Samstag, 17. Januar 2009

Australien - Cobram I

Nachdem Anne am Donnerstag zurueck nach Deutschland fliegen musste, habe ich mich auf den Weg nach Cobram gemacht (war eine 11-stuendige Zug- und Busfahrt von Sydney aus) um Dort zu arbeiten.
Nun wohne ich auch in diesem schoenen Dorf in Victoria, direkt an der
Grenze zu New South Wales. Und zwar wohne ich nicht irgendwo, sondern im Royal Victoria Hotel. Und es sieht auch genauso aus wie es sich anhoert. Ich schaetze, das das gute Hotel irgendwann zu Lebzeiten Victorias (1819-1901) errichtet wurde, denn genauso sieht es auch aus.
Das, was uns dort als Kueche verkauft wird, hat nicht mal einen Herd (wozu sollte eine Kueche auch sowas haben?). Dafuer haben wir aber inzwischen schon 2 Mikrowellen und es gibt sogar wirklich Leute, die sich darin ihre Nudeln kochen. Das habe ich allerdings noch nicht
ausprobiert. Immerhin gibt es aber eine Spuele (damit koennte man dann das nichtvorhandene Geschirr abspuelen), aber auch bloss mit einem Kaltwasserhahn. Warmes Wasser aus der Leitung - Fehlanzeige. Aber das ist ja nicht mal das schlimmste. Es gibt in der Kueche kein Licht (man munkelt, dass es mal funktioniert hat - tut es aber halt nicht mehr). Das ist doch ein wenig unpraktisch, wenn man im Dunkeln aufstehen muss um zu fruehstuecken, da man mit Sonnenaufgang anfangen soll zu arbeiten.

Und nun habe ich neulich sogar festgestellt, als ich abends mal duschen wollte, dass es unter der Frauendusche auch kein Licht gibt. Also das ist vielleicht was. Da sind die Maennerduschen schon
besser, also benutze ich die seitdem, wenn es dunkel ist.

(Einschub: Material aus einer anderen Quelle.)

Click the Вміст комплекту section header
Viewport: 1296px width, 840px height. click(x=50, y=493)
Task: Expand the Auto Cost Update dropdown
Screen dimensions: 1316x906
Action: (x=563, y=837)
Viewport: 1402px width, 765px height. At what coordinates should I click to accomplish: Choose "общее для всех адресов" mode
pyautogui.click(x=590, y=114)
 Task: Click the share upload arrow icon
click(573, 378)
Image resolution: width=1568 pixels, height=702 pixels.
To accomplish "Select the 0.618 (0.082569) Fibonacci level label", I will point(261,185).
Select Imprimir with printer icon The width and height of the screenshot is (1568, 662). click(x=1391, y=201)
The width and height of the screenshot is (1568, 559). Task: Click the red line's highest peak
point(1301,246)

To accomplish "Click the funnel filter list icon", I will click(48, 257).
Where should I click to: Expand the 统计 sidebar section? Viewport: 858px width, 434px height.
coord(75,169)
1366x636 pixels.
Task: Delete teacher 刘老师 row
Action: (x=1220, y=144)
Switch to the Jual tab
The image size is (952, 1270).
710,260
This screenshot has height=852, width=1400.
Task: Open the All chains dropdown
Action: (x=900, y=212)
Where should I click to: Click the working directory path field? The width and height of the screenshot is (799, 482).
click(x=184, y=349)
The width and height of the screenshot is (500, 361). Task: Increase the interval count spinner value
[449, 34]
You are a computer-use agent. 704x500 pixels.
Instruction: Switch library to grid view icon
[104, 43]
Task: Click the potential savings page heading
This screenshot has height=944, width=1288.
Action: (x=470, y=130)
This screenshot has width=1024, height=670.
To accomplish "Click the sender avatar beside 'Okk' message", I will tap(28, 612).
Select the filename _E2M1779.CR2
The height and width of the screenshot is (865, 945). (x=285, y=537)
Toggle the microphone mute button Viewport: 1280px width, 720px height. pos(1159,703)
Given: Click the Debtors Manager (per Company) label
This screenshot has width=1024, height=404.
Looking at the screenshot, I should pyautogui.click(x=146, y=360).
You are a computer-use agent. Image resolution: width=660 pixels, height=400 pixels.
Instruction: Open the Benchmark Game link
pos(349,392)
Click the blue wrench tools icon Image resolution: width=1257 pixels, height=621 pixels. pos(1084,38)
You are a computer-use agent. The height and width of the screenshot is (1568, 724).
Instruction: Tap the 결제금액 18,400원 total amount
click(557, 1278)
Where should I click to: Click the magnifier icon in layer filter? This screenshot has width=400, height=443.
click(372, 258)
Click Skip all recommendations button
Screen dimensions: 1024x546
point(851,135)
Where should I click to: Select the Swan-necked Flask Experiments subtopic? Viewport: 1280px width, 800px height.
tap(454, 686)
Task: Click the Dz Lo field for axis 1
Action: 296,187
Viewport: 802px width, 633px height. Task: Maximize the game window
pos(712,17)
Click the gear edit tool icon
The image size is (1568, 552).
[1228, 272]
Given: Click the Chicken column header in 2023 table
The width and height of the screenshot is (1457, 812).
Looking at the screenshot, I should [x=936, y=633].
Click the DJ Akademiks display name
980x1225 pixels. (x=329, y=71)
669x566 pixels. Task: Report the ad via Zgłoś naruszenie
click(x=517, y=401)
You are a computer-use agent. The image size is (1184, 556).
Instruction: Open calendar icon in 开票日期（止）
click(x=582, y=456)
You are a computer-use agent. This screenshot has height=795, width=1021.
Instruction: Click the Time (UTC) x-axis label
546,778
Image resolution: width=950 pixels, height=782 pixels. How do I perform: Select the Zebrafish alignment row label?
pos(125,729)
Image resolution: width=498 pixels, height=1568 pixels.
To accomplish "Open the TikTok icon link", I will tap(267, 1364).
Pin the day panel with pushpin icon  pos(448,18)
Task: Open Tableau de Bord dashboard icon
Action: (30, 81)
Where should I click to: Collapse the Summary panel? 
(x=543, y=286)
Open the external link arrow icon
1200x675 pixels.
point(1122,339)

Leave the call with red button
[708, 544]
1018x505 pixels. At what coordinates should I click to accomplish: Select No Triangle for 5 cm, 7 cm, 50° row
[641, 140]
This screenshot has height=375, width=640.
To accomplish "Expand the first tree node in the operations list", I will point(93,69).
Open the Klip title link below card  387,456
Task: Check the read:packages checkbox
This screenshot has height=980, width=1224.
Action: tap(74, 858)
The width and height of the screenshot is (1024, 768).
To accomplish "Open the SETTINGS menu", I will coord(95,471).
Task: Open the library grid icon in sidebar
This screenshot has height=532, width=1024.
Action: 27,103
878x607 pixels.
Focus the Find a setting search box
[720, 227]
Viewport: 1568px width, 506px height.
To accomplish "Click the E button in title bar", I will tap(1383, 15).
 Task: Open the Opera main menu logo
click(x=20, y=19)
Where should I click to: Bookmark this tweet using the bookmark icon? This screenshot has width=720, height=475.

Aber, ich haette es auch noch schlimmer treffen koennen, wie ich gestern bemerkt habe. Denn da fiel aus irgendwelchen Gruenden in dem Zimmer neben meinem der Strom komplett aus. Ursache unbekannt, da haben die halt Pech gehabt wurde den vom Hotel mitgeteilt (inzwischen funktioniert es allerdings auch wieder, zumindest sporadisch).

Ansonsten bin ich eigentlich hier in dem Staedtchen um zu arbeiten und das tue ich auch mehr oder weniger fleissig. Ich schneide nun hier kleine Aeste und Blaetter von Weinreben ab, die an der Rebe wachsen, wo es nicht fuer sie vorgesehen ist. Ist eine ganz furchtbar aufregende Arbeit :( Aber nun ja, besser als gar nichts und immerhin verdiene ich mal wieder ein bisschen Geld.